Perspective required3 Oct 2024 10:57
My first post on this, I feel some views posted are missing a wider perspective.
1. Mr. Stroll
Maybe not the most endearing character but he has been very successful with brand businesses.
A man of obvious ego, up to his elbows in Aston AML and F1. He has staked his reputation and will absolutely hate to fail.
His background though is not in engineering production. Hallmark now needs to prove his worth.
2. The product.
The tie in with Merc was clever, access to tech at vastly lower development costs.
He has the brand positioning spot on, Aston are supposed to be great performance cars but with exclusive luxury.

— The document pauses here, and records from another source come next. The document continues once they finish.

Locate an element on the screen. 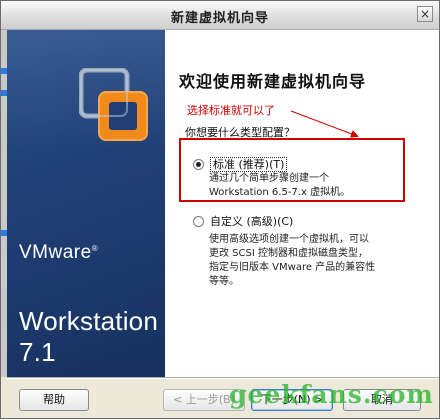 The height and width of the screenshot is (420, 440). help-button: 帮助 is located at coordinates (54, 400).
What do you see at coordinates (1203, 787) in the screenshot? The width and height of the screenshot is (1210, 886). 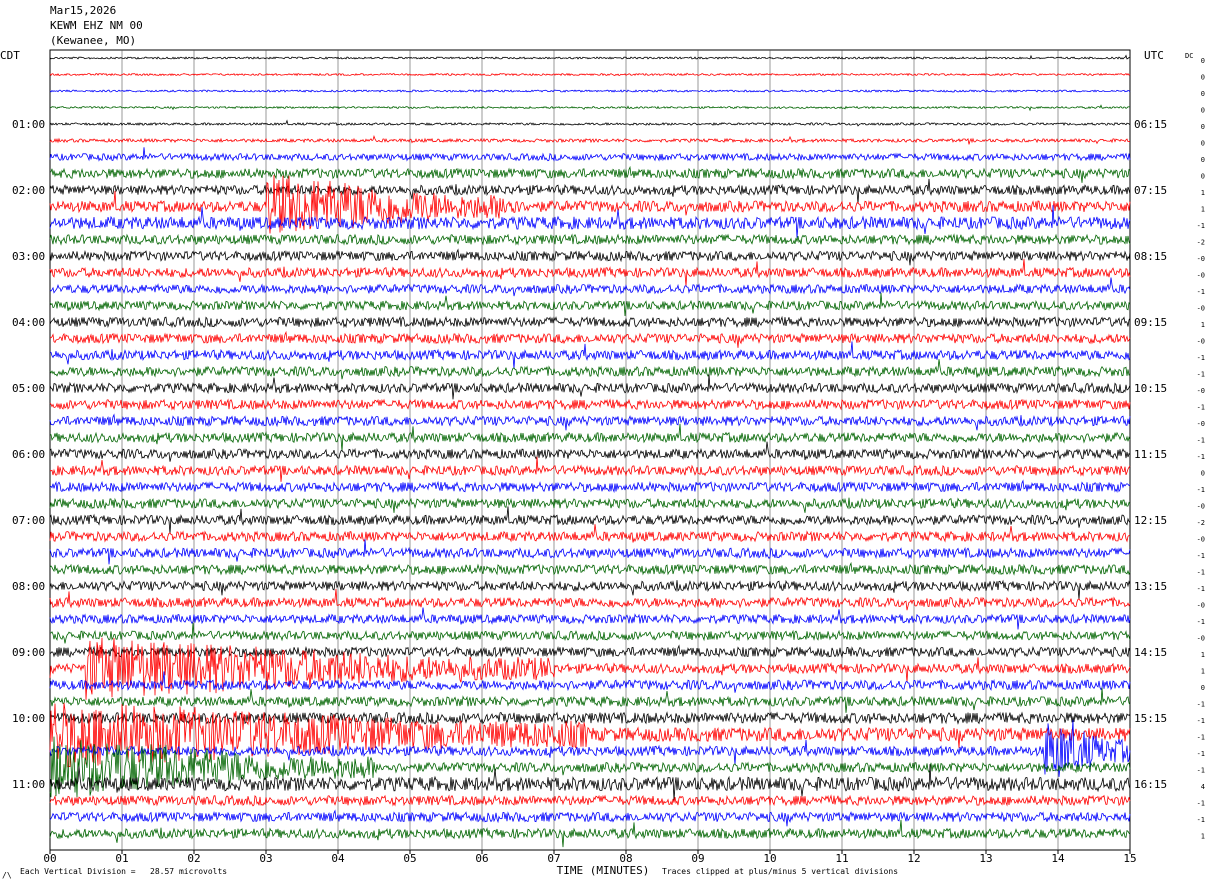 I see `dc-offset-value: 4` at bounding box center [1203, 787].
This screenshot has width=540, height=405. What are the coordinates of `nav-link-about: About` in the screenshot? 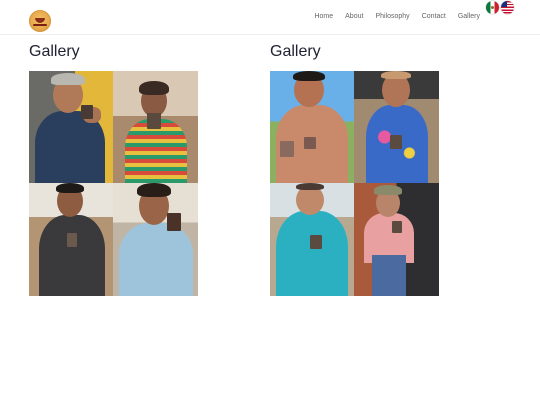 It's located at (354, 17).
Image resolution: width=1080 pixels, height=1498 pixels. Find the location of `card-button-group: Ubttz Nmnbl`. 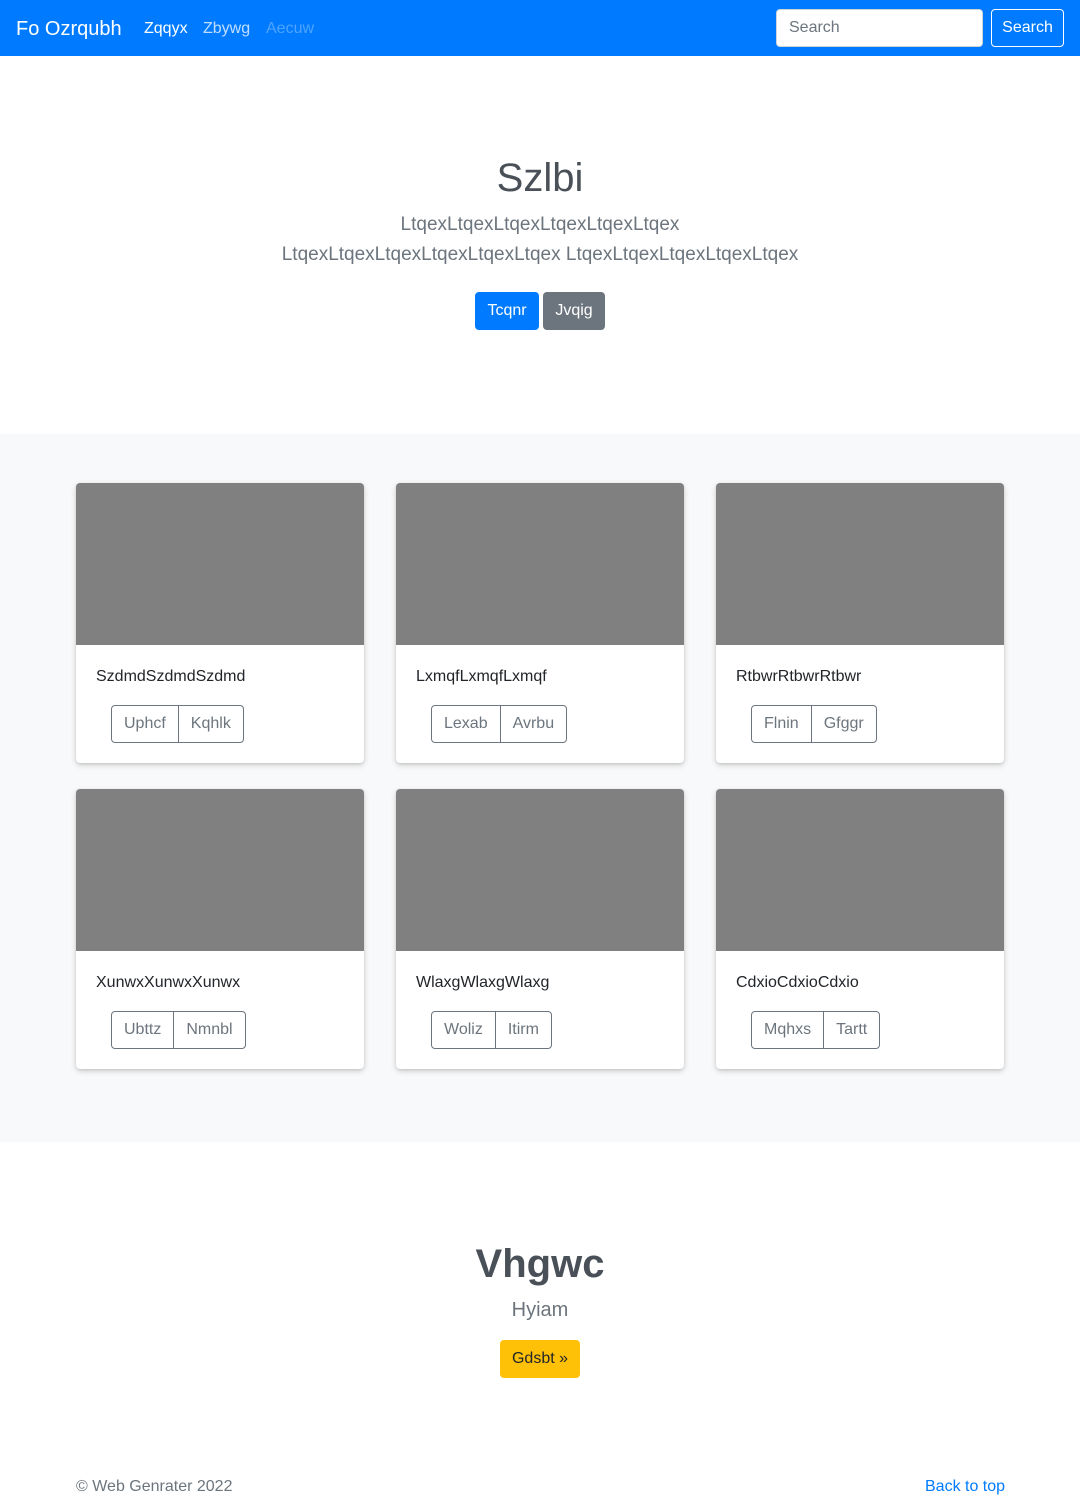

card-button-group: Ubttz Nmnbl is located at coordinates (178, 1030).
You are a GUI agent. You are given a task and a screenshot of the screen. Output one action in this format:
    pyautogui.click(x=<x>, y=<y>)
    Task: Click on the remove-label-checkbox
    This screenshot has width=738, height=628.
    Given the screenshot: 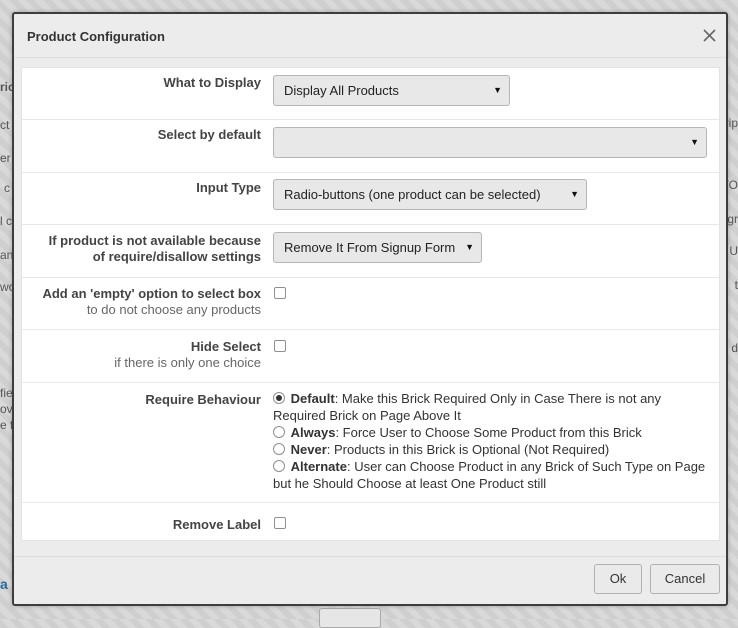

A few years back they were dynamically flawed, b grade to real car enthusiasts. That is no longer the case. Its taken too long but they are now right.
3. The business.
The latest statement sights supply train and China been the main reasons for target shortfall.
China is now improving. Hallmark should be able to improve product delivery and manage supplier risk more closely.
Timing for Aston hasn't been great, many auto manufacturers have had a poor year.
4. The question now
Can they get production and sales moving without further excuses? Is the worst over?
I think the product is finally right, there are enough wealthy customers, the desire to succeed is everything to Stroll. Hallmarks reputation is also on the line.
If they reach break even the share price will leap.
Are enough cars (and do not dismiss earnings on spare parts etc also) getting out of the door to get them through to 2025 when it should all be about selling?
Cash burn should be less. Production is rolling even if not to the forecast levels, its going to be up on H1.
The interest in Adrian Newey and AM F1 will help sales.
As might the soon to be released F1 movie.
A new Bond movie will come along later.
The brand and product have a lot going for it.
Are they really going to fail when so close?